No. The NVFP4 model requires 18GB VRAM minimum. The RTX 4080’s 16GB is insufficient. Your options are RTX 4090 (24GB), RTX 5090 (32GB), or professional cards like A6000/RTX PRO. There’s no smaller quantized variant available that maintains the diffusion speed advantage.
Is DiffusionGemma available on Ollama or LM Studio?
Not at launch. These tools are built for autoregressive models and don’t support the diffusion generation paradigm yet. The primary interfaces are NVIDIA’s RTX AI Garage and the Python SDK. Community integration with popular tools will depend on those tools adding diffusion support.
How does DiffusionGemma compare to running Gemma 4 27B locally?
On the same hardware (RTX 4090), Gemma 4 27B generates ~40 tokens/second autoregressively. DiffusionGemma generates 1000+ tokens/second. That’s 25x faster raw throughput. However, Gemma 4 27B produces higher quality output on complex reasoning tasks. Choose based on whether speed or quality matters more for your use case.
Can I fine-tune DiffusionGemma locally?
The Apache 2.0 license allows it, but fine-tuning diffusion models requires more VRAM than inference (typically 2-3x). You’d need 48GB+ VRAM for fine-tuning. The techniques also differ from standard autoregressive fine-tuning — traditional LoRA may not directly apply. Watch for community-developed fine-tuning guides.

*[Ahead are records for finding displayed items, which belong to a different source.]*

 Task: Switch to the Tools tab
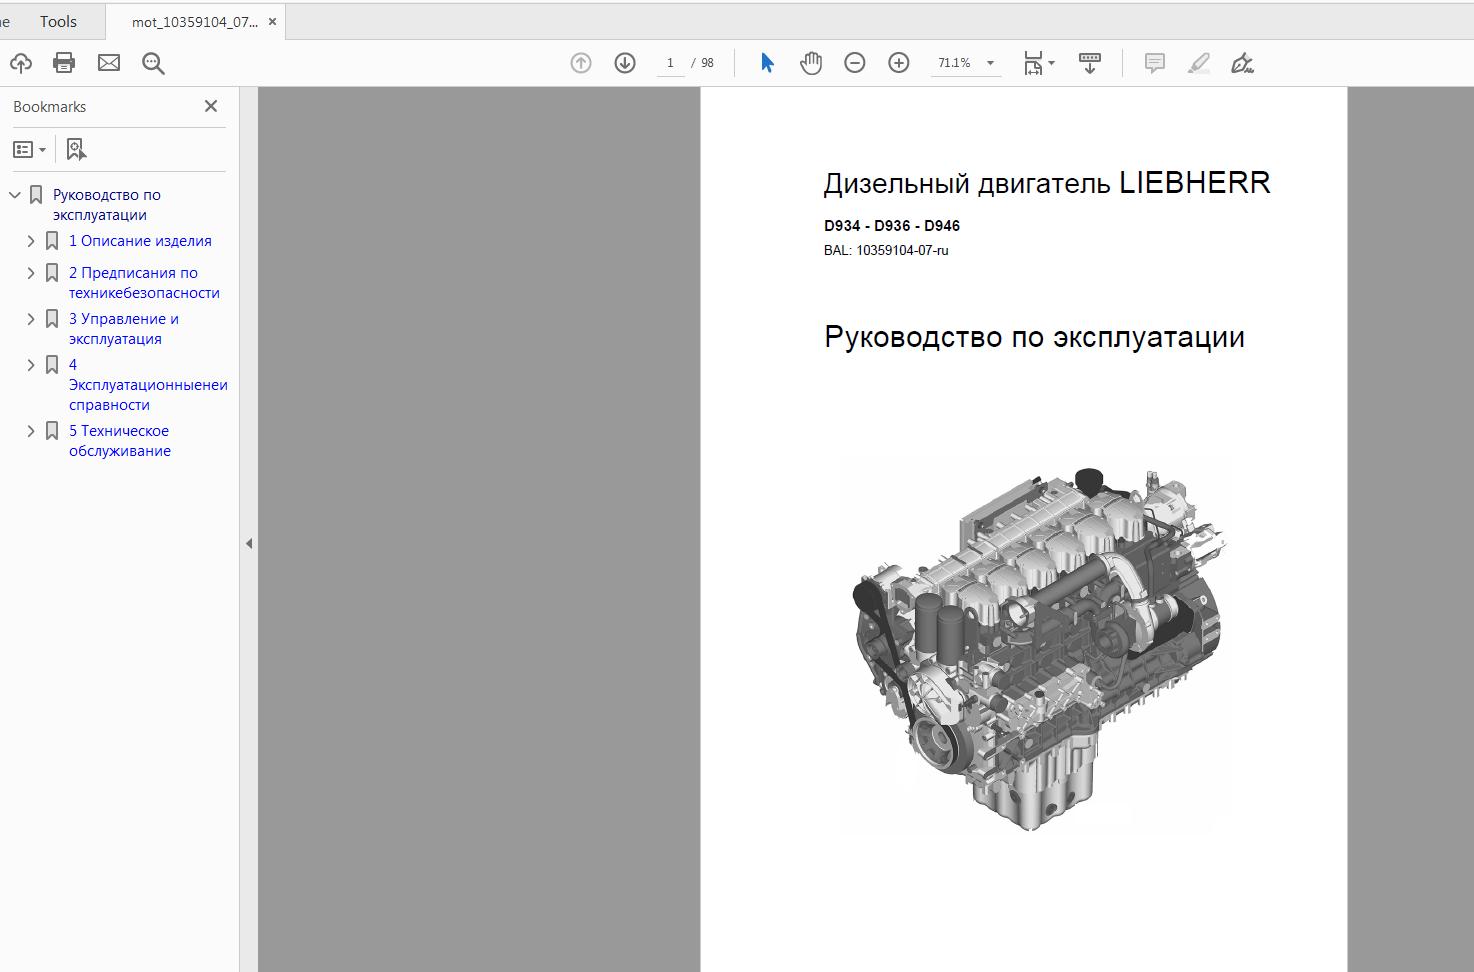pyautogui.click(x=58, y=21)
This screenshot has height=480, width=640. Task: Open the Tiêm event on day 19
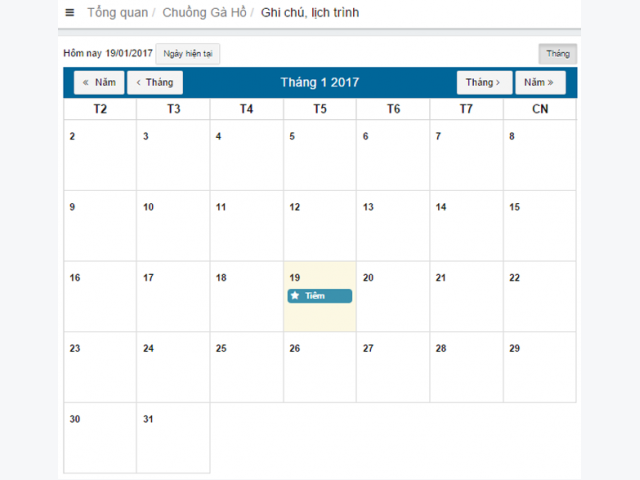[x=320, y=296]
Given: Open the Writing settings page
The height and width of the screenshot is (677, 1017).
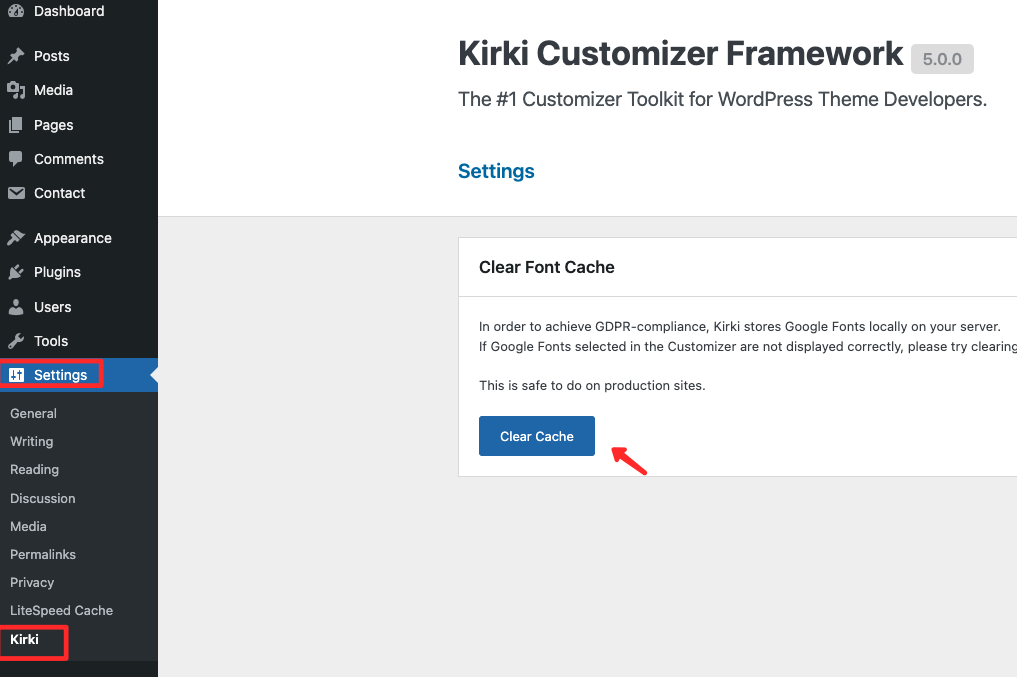Looking at the screenshot, I should click(x=32, y=442).
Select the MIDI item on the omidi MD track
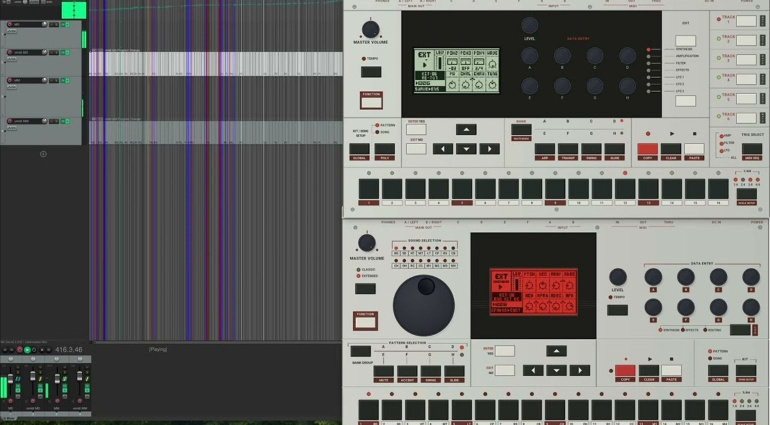 tap(216, 64)
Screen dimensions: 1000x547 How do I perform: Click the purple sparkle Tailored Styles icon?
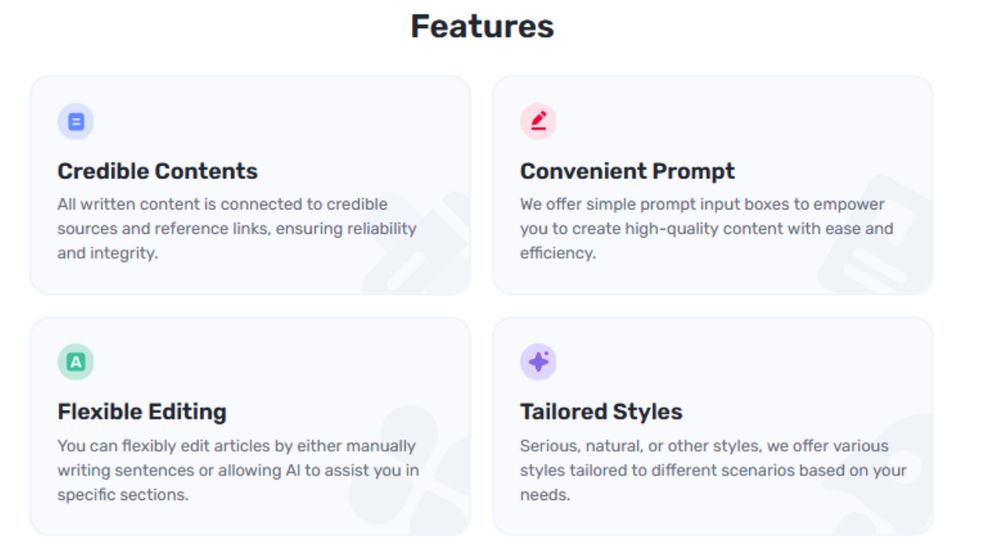(538, 362)
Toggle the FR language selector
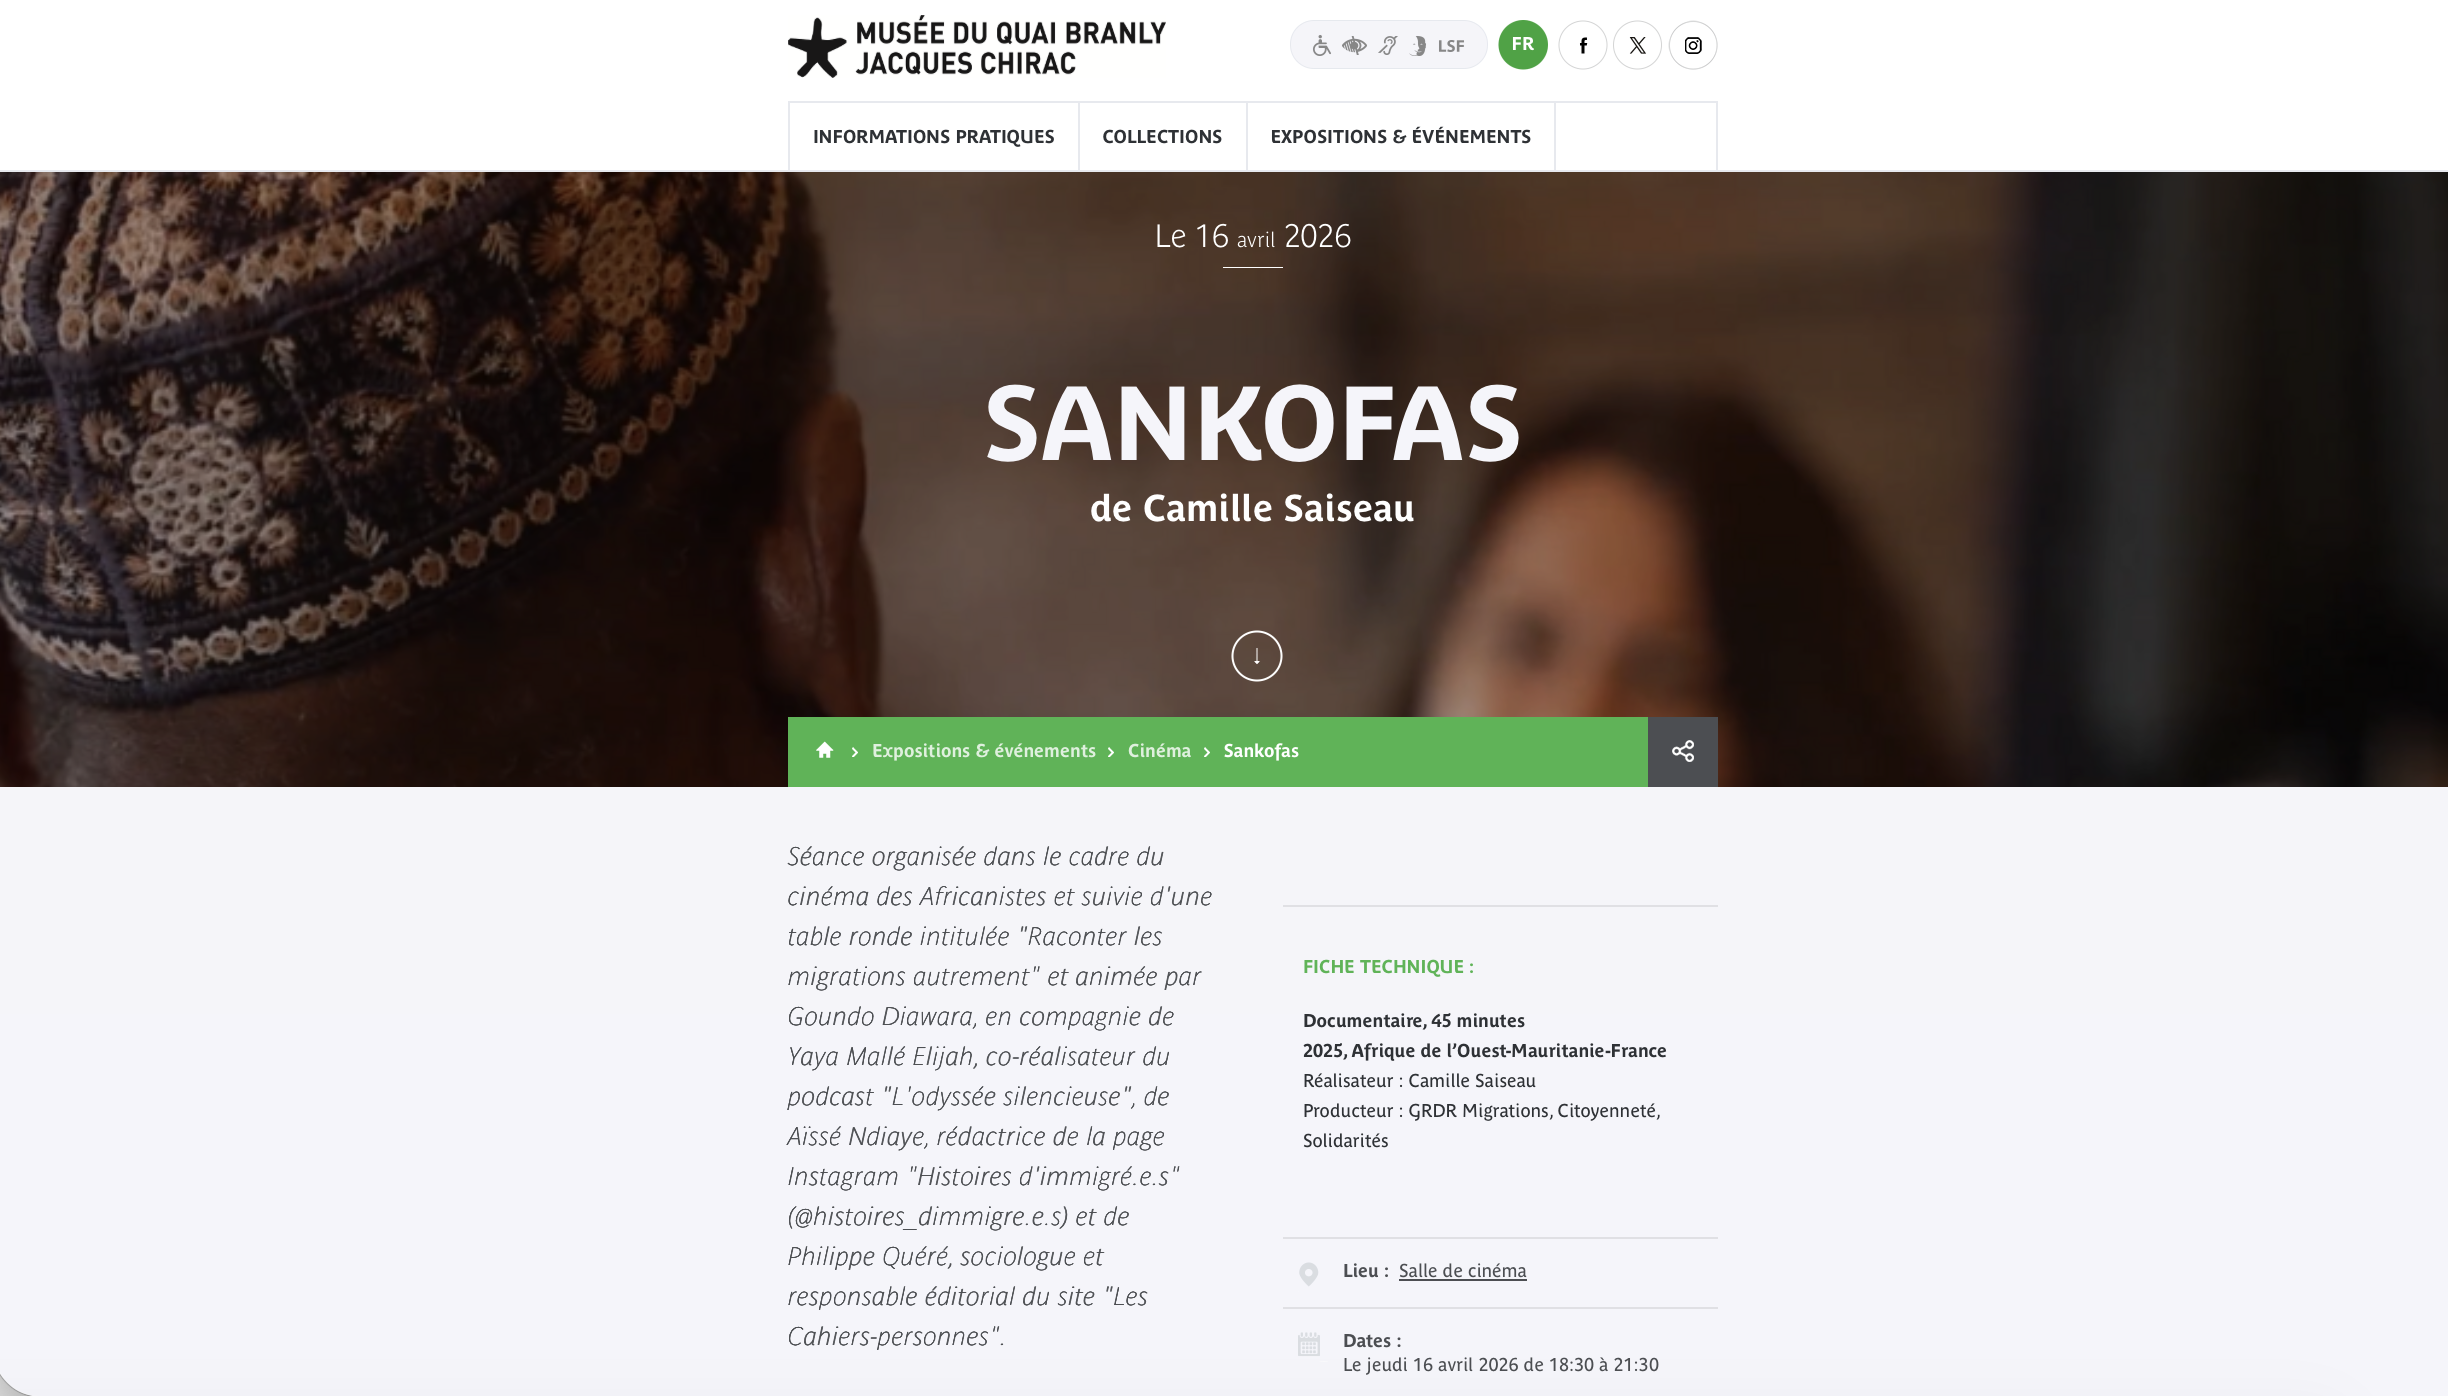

What’s the maximum output length?
DiffusionGemma can generate sequences up to 2048 tokens in a single diffusion pass. For longer outputs, multiple passes can be chained, though this adds complexity. Most use cases (chat responses, summaries, code snippets) fit well within this limit.
Does it support system prompts and chat templates?
Yes, DiffusionGemma supports standard prompt formatting including system prompts. The denoising process is conditioned on the full prompt context. Use the same prompt templates you’d use with other Gemma family models.
What’s Next
DiffusionGemma is day one of a new paradigm for local AI inference. Expect rapid ecosystem development: framework integrations, community quantization experiments, fine-tuned variants, and performance optimizations. The 18GB VRAM floor may drop as better compression techniques emerge.
If you have an RTX 4090 or better, there’s no reason not to try it today. The setup is straightforward, the speed is genuinely impressive, and the Apache 2.0 license means you can use it for anything. Just remember it’s experimental — validate outputs for critical use cases.